This year was supposed to be the big one for 400G. Switches based on12.8T ASICs with a capacity of 32 x 400G ports were released in 2019, potentially enabling significant deployments of 400G in the data center in 2020. Service providers have been experimenting with 200G, 400G and 600G modules for about seven years, but these earlier implementations were often proprietary and deployment was measured in small numbers of modules/boards. Last year was the first time that 400G really hit the mainstream.
400G in the post-Covid era: In fact, the 400G market in 2020 seems to have been mixed. Covid-19 quickly resulted in bandwidth hunger from locked-down populations trying to work at home and entertain themselves at home. This put considerable pressure on networks worldwide. CIR’s contacts at transceiver suppliers tell us that they are having a hard time keeping up with the transceiver demand from hyperscale data centers and carriers .
This presumably includes a demand for 400G transceivers, which, during 2020, will go mostly to the likes of Alibaba Cloud, IBM Cloud, Microsoft Azure, Amazon Web Services, Google Cloud, Oracle, Salesforce and SAP. Nonetheless, we strongly suspect that many of the plans for 400G outside of largest data centers have been delayed as engineers and installers at many facilities find themselves in lock down.
If there is going to be a 400G boom we think it will now occur in the 2021/2022. There will be a big pent-up demand for 400G transceivers once the pandemic crisis is sufficiently mitigated.

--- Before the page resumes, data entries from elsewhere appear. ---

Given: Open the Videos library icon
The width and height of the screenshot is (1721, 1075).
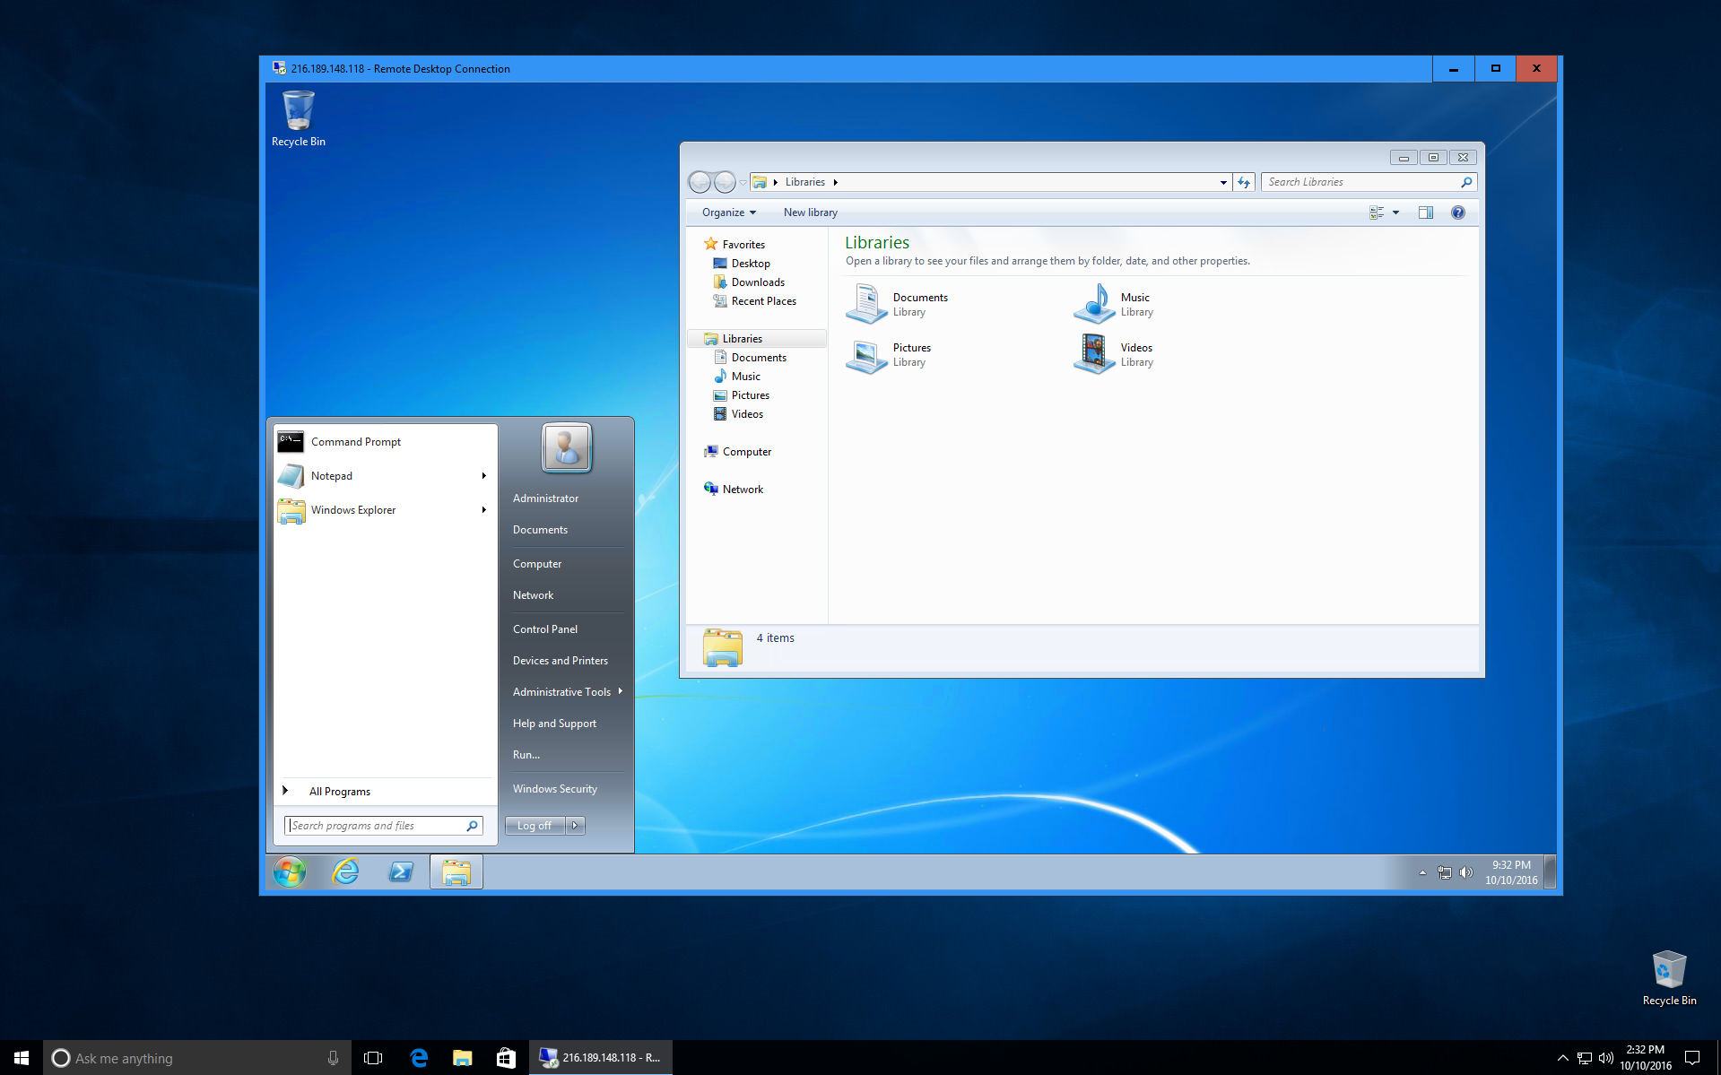Looking at the screenshot, I should tap(1094, 354).
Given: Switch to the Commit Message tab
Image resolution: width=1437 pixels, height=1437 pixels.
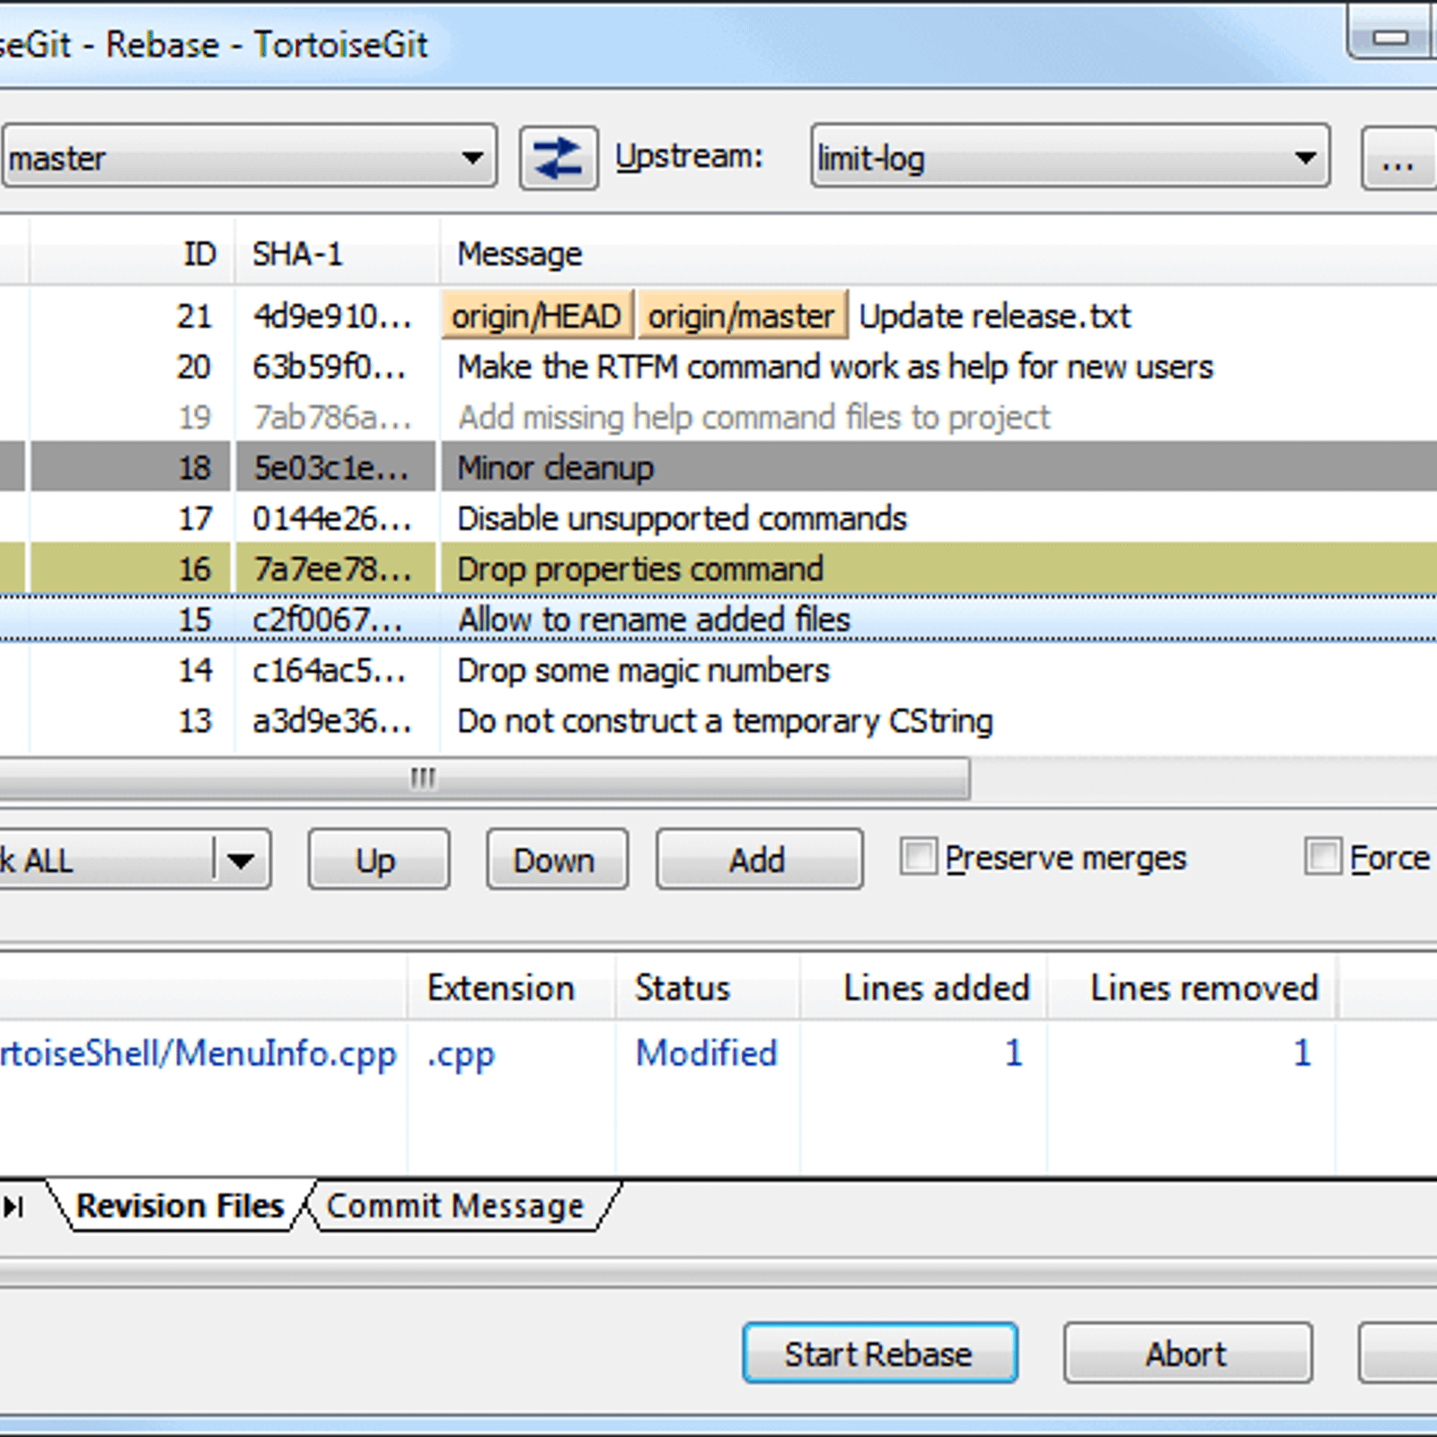Looking at the screenshot, I should pos(454,1206).
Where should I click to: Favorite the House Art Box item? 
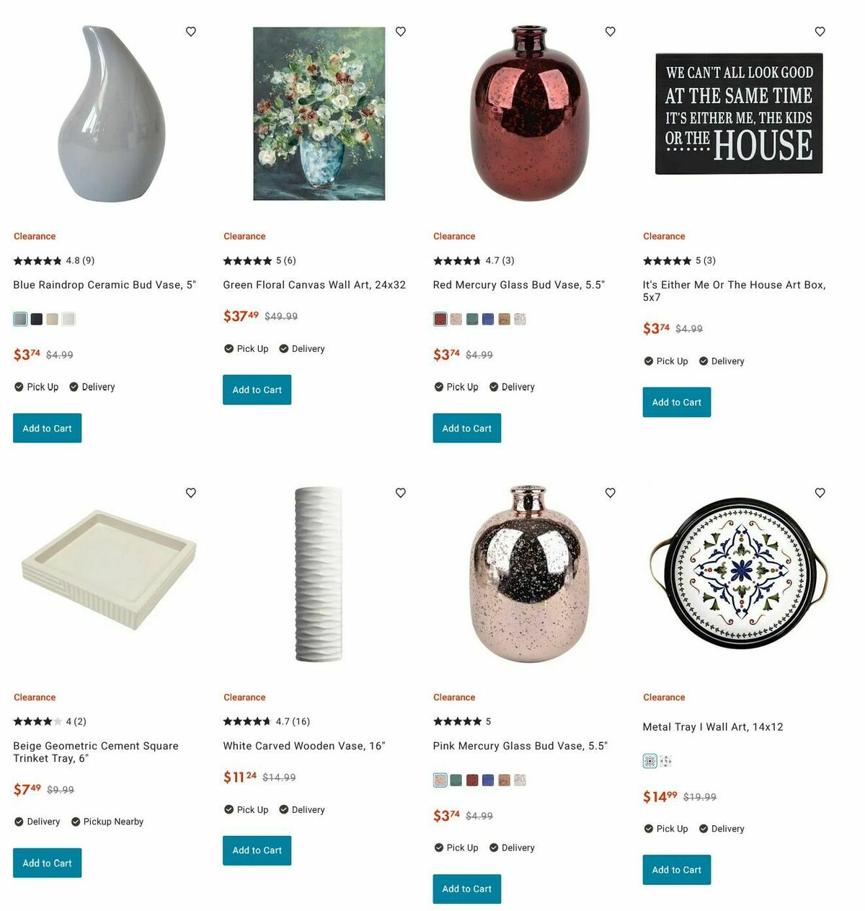pos(820,32)
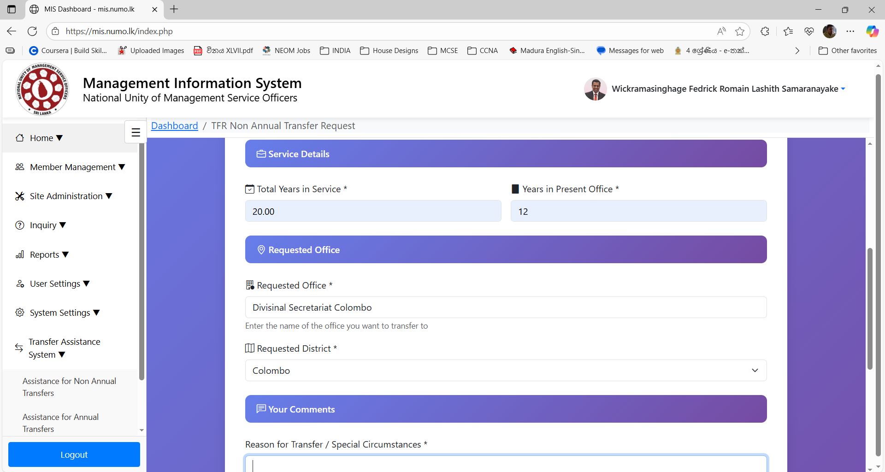Screen dimensions: 885x472
Task: Click the Requested Office text field
Action: click(506, 307)
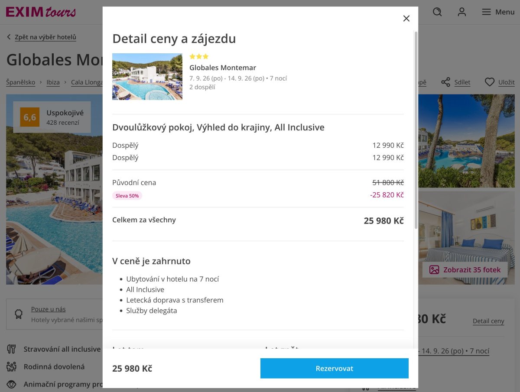Open the user account icon

462,12
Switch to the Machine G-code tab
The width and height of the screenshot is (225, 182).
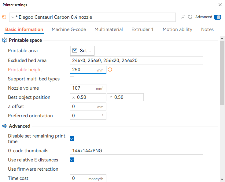[x=69, y=29]
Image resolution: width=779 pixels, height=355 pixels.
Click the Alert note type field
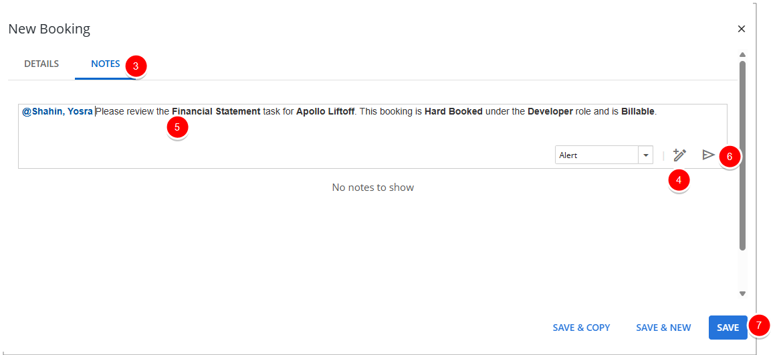coord(596,155)
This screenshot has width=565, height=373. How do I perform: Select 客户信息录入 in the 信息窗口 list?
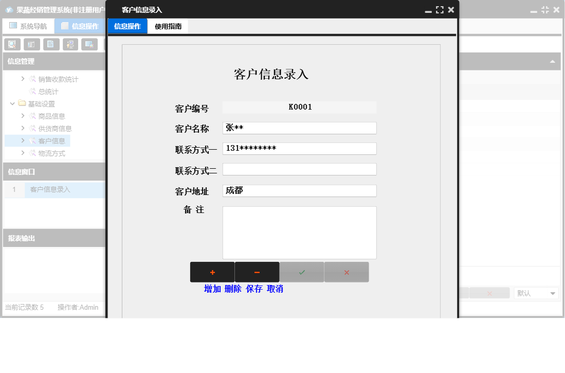[50, 189]
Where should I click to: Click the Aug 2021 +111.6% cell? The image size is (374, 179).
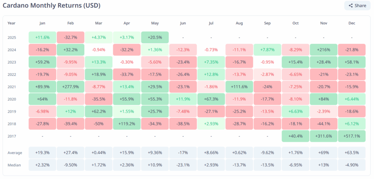tap(239, 87)
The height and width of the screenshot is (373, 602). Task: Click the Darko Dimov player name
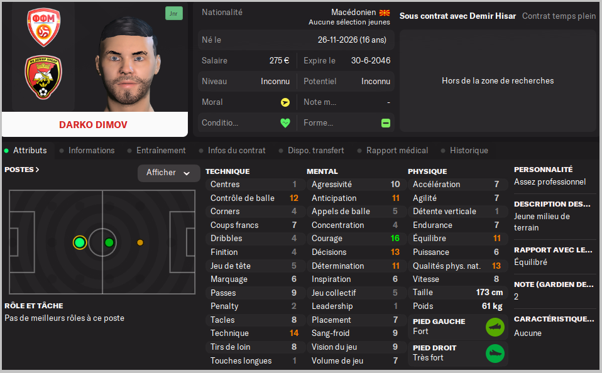[x=93, y=124]
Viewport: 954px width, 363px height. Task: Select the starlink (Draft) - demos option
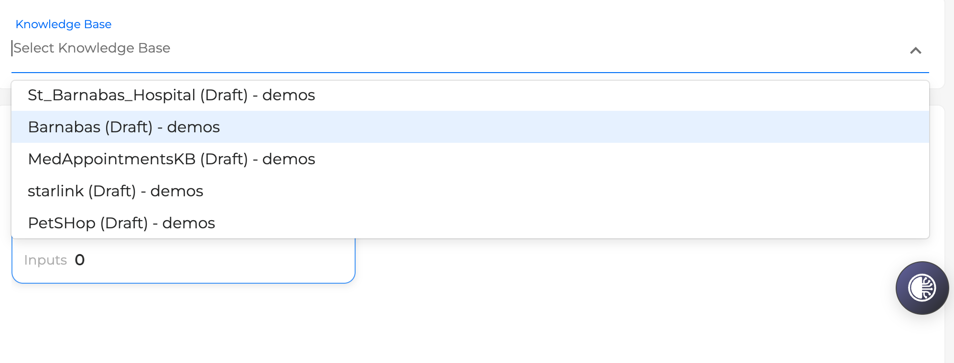(x=116, y=191)
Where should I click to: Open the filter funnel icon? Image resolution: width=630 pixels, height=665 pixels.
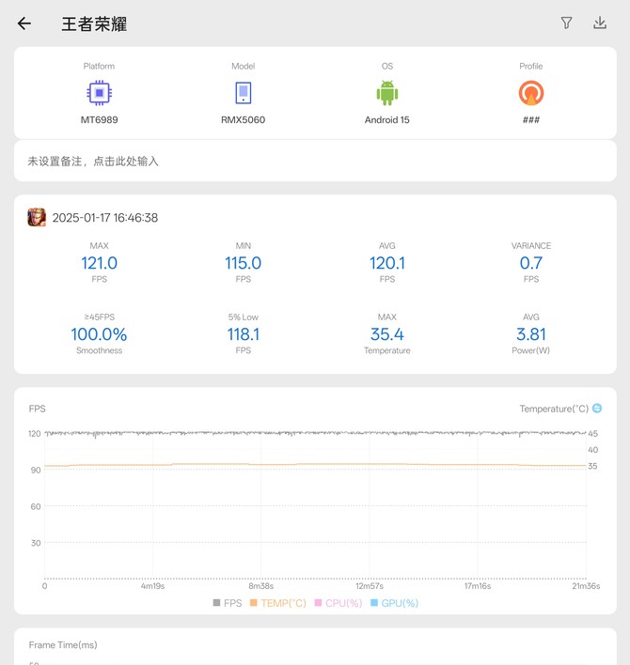(x=566, y=23)
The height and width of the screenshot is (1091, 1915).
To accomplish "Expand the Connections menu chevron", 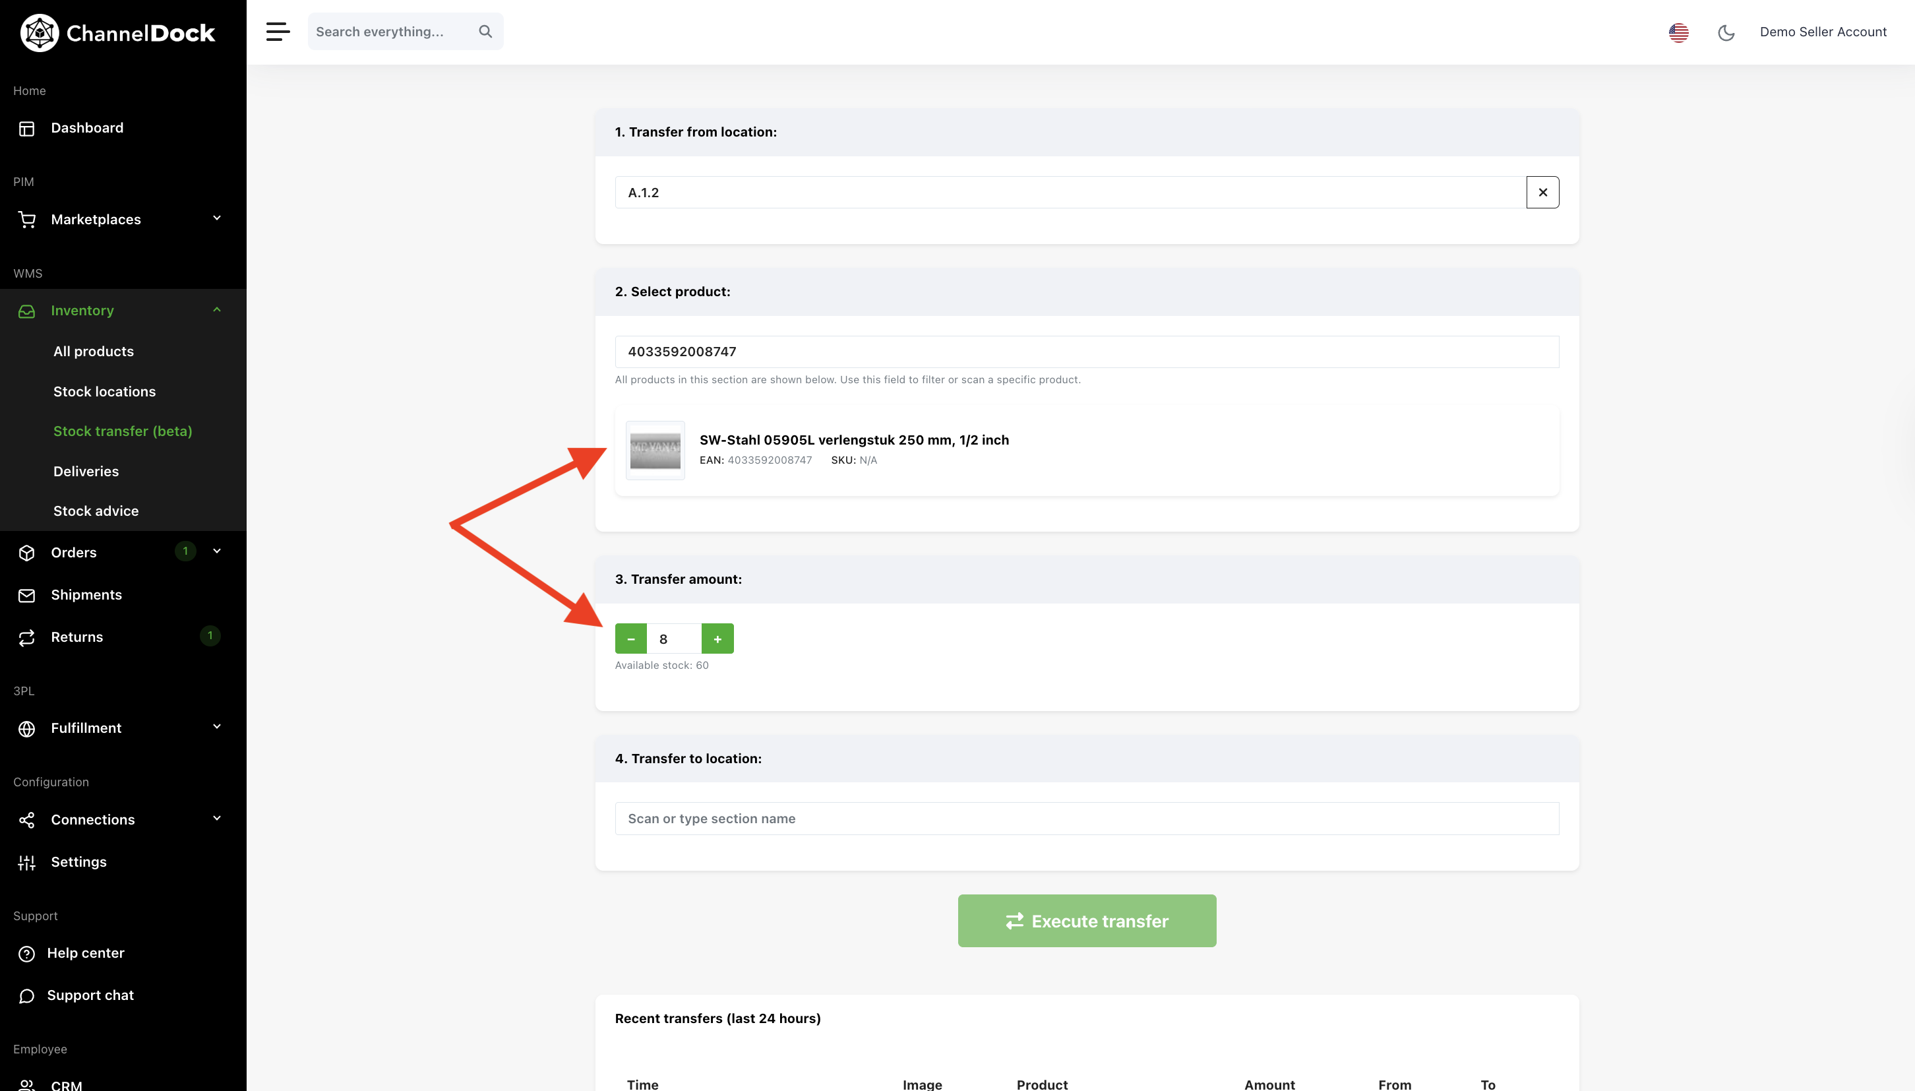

So in 2021 we anticipate enterprise data centers, sized below the hyperscale, to take off in terms of their 400G purchases.
The role of AOCs in 400G deployment: According to CIR’s latest report, “Active Optical Cables: Market Forecasts — 2020 to 2024,” about 90,000 x 400G Active Optical Cables (AOCs) will be shipped in 2020 (See Exhibit below). If this sounds like a large number consider that the number of 100G AOCs shipped worldwide in 2020 is about 10 times this number.